Au jeu d’échecs, on ne fait qu’avec les pions dont on dispose. Le décor était du coup planté pour abattre les cartes les plus décisives, et le Rwanda ne pouvait que mordre la poussière lors du vote de la résolution 2773. Une résolution d’autant plus historique qu’elle vient mettre fin à plus de 30 ans de massacres, de pillages, de viols et de déplacements massifs des populations dans l’est de la RDC sous le silence complice sinon complaisant de la Communauté internationale. Cette résolution reprend pour l’essentiel les exigences contenues dans le plaidoyer plusieurs fois développé par la RDC dans différents forums internationaux : retrait immédiat du M23 et du Rwanda de toutes les positions occupées, notamment à Goma et Bukavu ; retrait total des troupes rwandaises de l’ensemble du territoire de la RDC ; cessez-le feu immédiat et arrêt de l’offensive. La résolution exige en outre le retour aux processus de Luanda et de Nairobi.

Au total, il ressort de cette résolution que le Rwanda est bel et bien l’agresseur ayant en plus envahi le territoire de la RDC en violation du droit international et de la charte de l’ONU, soutenant le M23 ainsi que son entreprise de pillage des minerais de la RDC. Cette résolution cloue au pilori l’ancien président de la Céni Corneille Nangaa et son aventure de l’AFC/M23, de même qu’elle dégonfle la démarche des églises catholique et protestante qui avaient misé sur leur prétendu dialogue comme condition du retrait des troupes rwandaises et celles du M23. Il en est de même des caciques du FCC-PPRD (la famille politique de l’ancien président Joseph Kabila), dont la prière constante était l’effondrement de la RDC sous les coups de boutoir du binôme RDF-M23 afin de faciliter leur retour au pouvoir par des voies non démocratiques et la réinstallation du régime des privilèges.

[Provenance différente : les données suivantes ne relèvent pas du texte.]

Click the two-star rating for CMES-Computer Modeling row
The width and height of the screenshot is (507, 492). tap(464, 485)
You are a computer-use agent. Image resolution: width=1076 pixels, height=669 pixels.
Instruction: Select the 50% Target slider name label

Par contre, la résolution exige bel et bien un retrait immédiat et sans condition, le retour aux processus de Luanda et Nairobi, en même temps qu’elle brandit la menace de l’usage de la force si le Rwanda et le M23 ne s’exécutent pas.

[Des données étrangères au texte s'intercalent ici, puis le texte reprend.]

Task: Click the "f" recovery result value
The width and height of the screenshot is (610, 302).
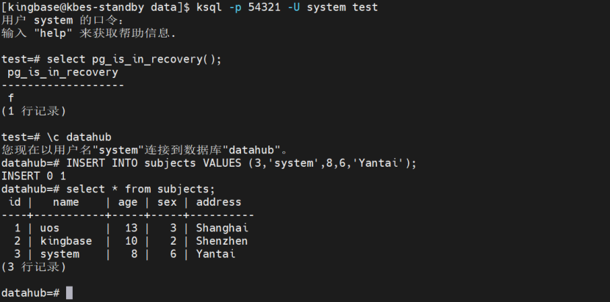Action: (x=11, y=98)
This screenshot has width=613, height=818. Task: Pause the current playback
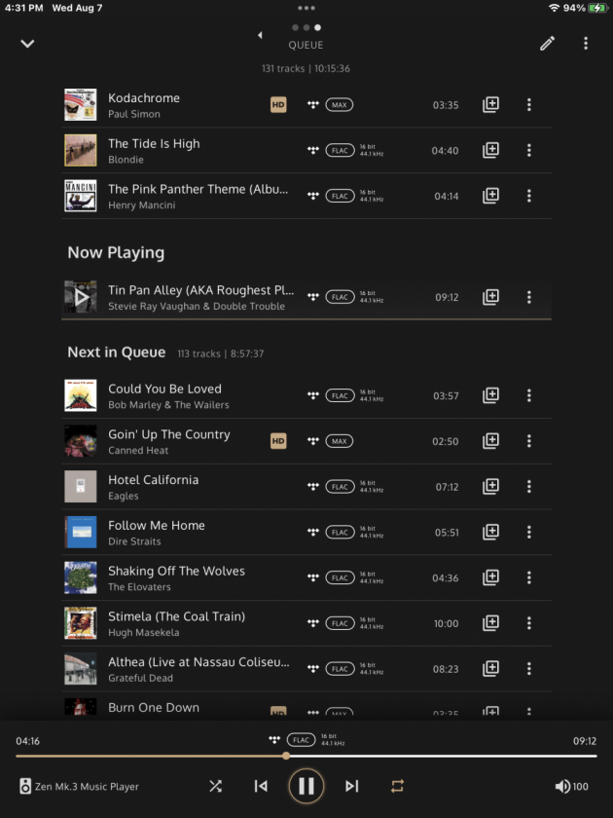306,786
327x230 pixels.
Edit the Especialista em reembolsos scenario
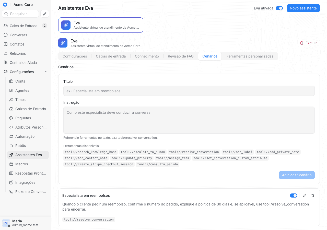coord(305,196)
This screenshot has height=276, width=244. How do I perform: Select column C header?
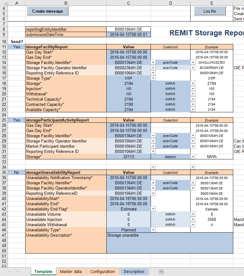[128, 3]
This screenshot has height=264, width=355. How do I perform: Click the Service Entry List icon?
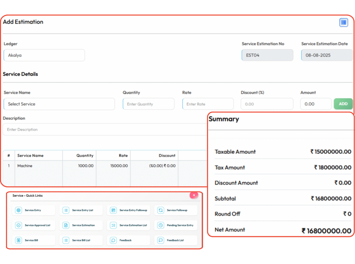66,210
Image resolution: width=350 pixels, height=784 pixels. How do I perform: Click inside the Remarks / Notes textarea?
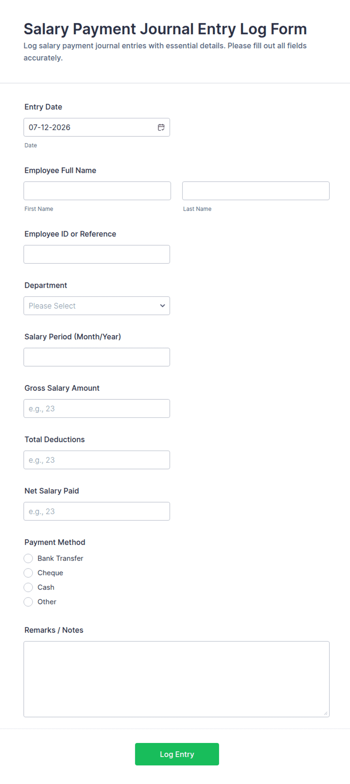(x=177, y=679)
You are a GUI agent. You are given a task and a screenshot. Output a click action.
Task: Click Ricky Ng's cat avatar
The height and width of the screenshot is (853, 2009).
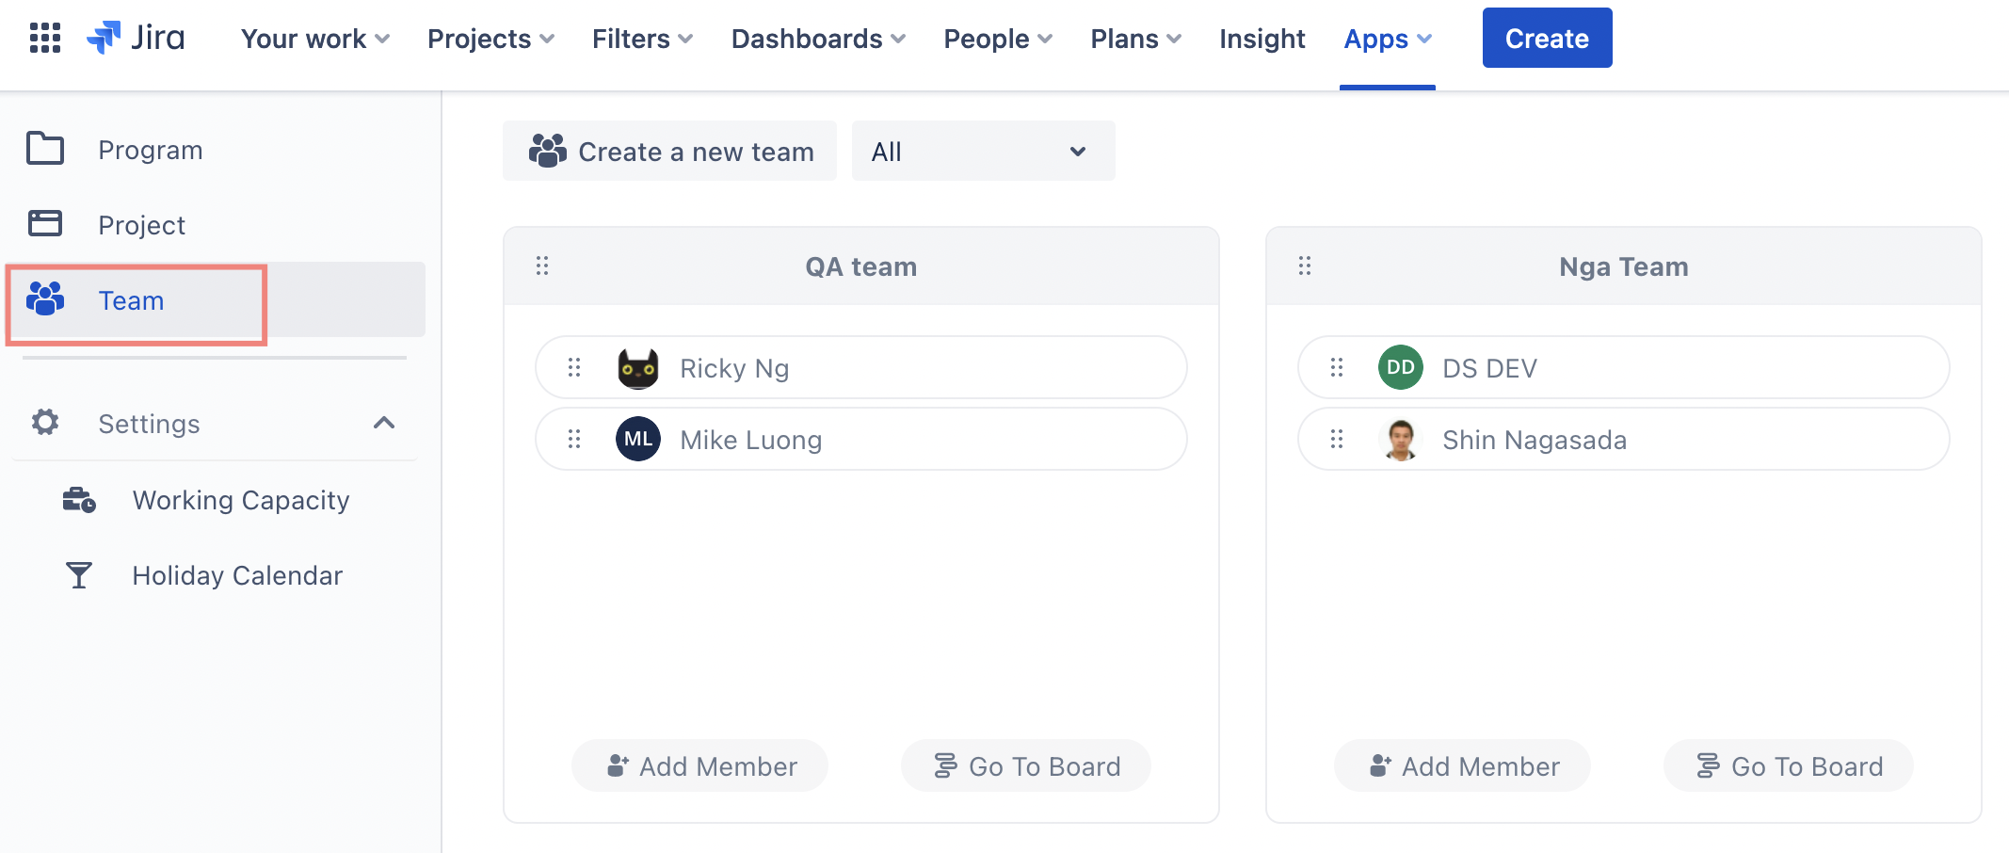[638, 368]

Abandonné par les Etats-Unis, l’Union Européenne, le Canada, le Royaume Uni, la Chine, la Russie…le Rwanda a en outre vu s’effondrer sa rhétorique passe-partout sur le génocide des Tutsi en RDC et la menace des FDLR (rebelles hutu rwandais) qui lui servaient de prétexte à sa croisade sanglante dans l’Est congolais.

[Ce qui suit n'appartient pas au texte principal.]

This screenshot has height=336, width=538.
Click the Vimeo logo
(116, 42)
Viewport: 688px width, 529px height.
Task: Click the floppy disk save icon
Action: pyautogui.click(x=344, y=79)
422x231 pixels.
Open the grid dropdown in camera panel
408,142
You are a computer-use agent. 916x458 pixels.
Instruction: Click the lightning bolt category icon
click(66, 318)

La résolution 2773 marque donc un tournant historique mais surtout la fin de l’arrogance du régime de Kigali. Il reste, évidemment, à la RDC d’en prendre acte et de se comporter en conséquence.

Cela passe par la réorganisation de l’armée moyennant le recrutement des Congolais patriotes. Ce qui permettra d’exclure tous les éléments infiltrés, traitres et déloyaux.

Mais aussi la signature d’alliances puissantes et crédibles dans le domaine militaire et de la sécurité. Il va falloir remettre au goût du jour la construction du mur frontière avec le Rwanda et l’Ouganda et corriger les déséquilibres démographiques nés de la crise en repeuplant l’est du pays avec des Congolais de provenant de toutes provinces du pays, comme à l’époque du président Mobutu Sese Seko.

Il va falloir créer un pacte social plus protecteur de la Nation, fondé sur une Constitution patriotique, contre les velléités expansionnistes des voisins.